Grandes doctos del derecho internacional como Francisco de Vitoria y Hugo Grocio fueron firmes devotos de María. Junto a ellos, muchos otros publicistas del derecho de gentes en sus construcciones intelectuales se consideraron marianos por excelencia.

Esforzados en distinguir el derecho de la moral, terminaron, ganados por su fe, juntándolas. Aportaron al pensamiento de la Iglesia sosteniendo que María era la mayor intercesora entre Dios y los hombres, y ello explica por qué muchas de las normas jurídicas internacionales en el proceso de su gestación y evolución fueron concebidas considerando las verdades cristianas marianas.

La comunidad internacional invocó a la Virgen durante reiterados sucesos conflictuales como las dos guerras mundiales (Aparición de la Virgen de Fátima, 1917). En 1950, el papa Pío XII, al advertir la trascendencia de María en la sociedad internacional, declaró, por la Bula Munificentissimus Deus, el dogma de la Asunción de María que ayer recordamos, es decir, que la Virgen fue elevada a los cielos por Dios y, además, en cuerpo y alma, algo distinto a la Ascensión de Jesús, por la que el propio Nazareno se elevó sin ayuda de nadie ni de nada porque era Dios.
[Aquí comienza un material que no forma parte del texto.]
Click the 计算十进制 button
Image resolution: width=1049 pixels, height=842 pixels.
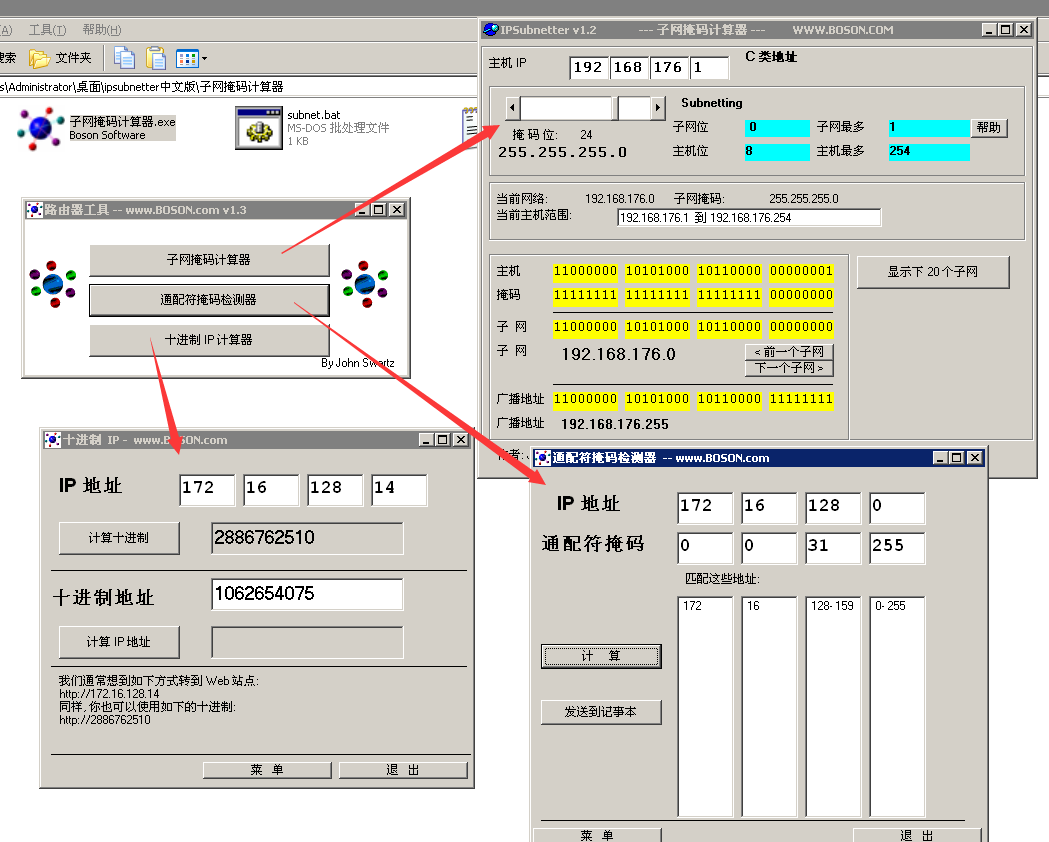click(119, 538)
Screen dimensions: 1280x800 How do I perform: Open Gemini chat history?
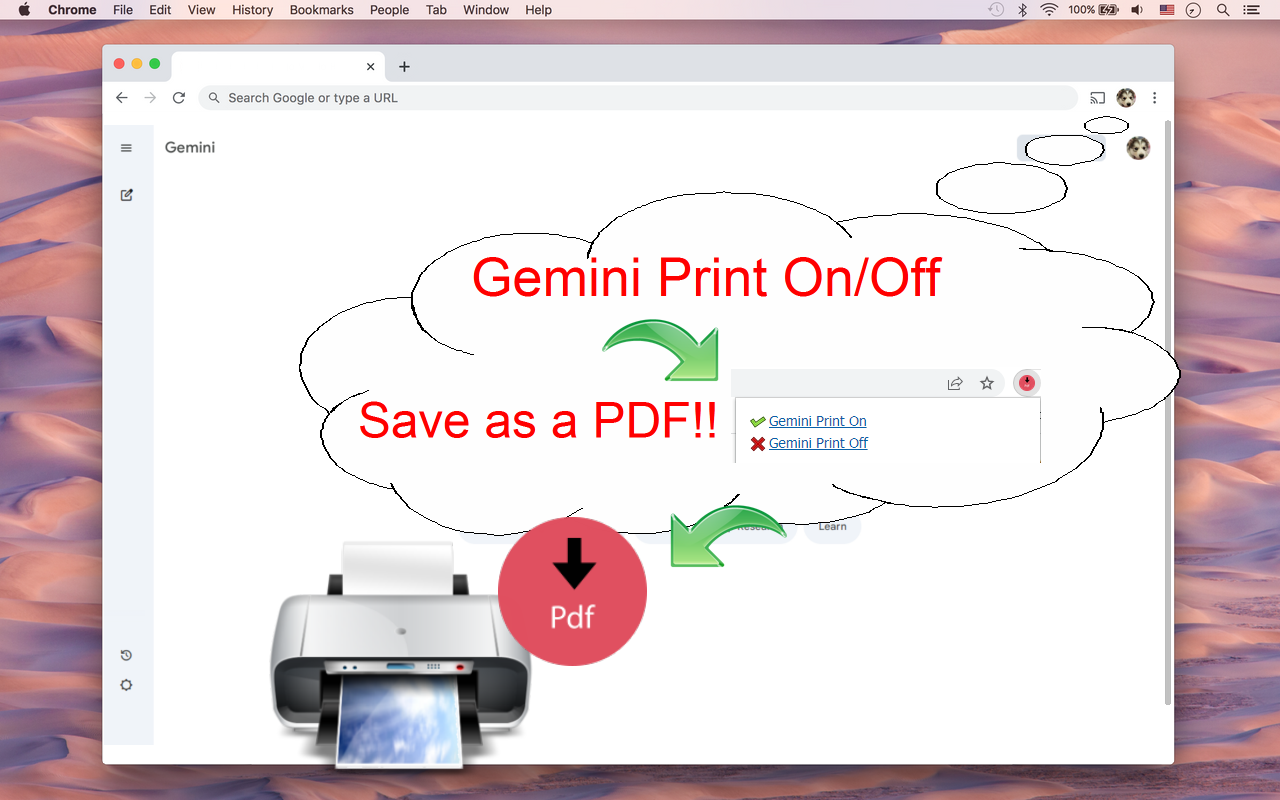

El Concilio Vaticano II (1962) desarrolló notablemente el sentido mariano que luego vimos en San Juan Pablo II trasluciéndolo en su lema apostólico “Totus tuus”, “Todo tuyo”, un signo de su consagración personal a María.

En la guerra, y pensando en la paz -puro derecho internacional humanitario-, María casi siempre es invocada, y si alguna de las partes no es creyente, termina asintiendo con respeto y en silencio.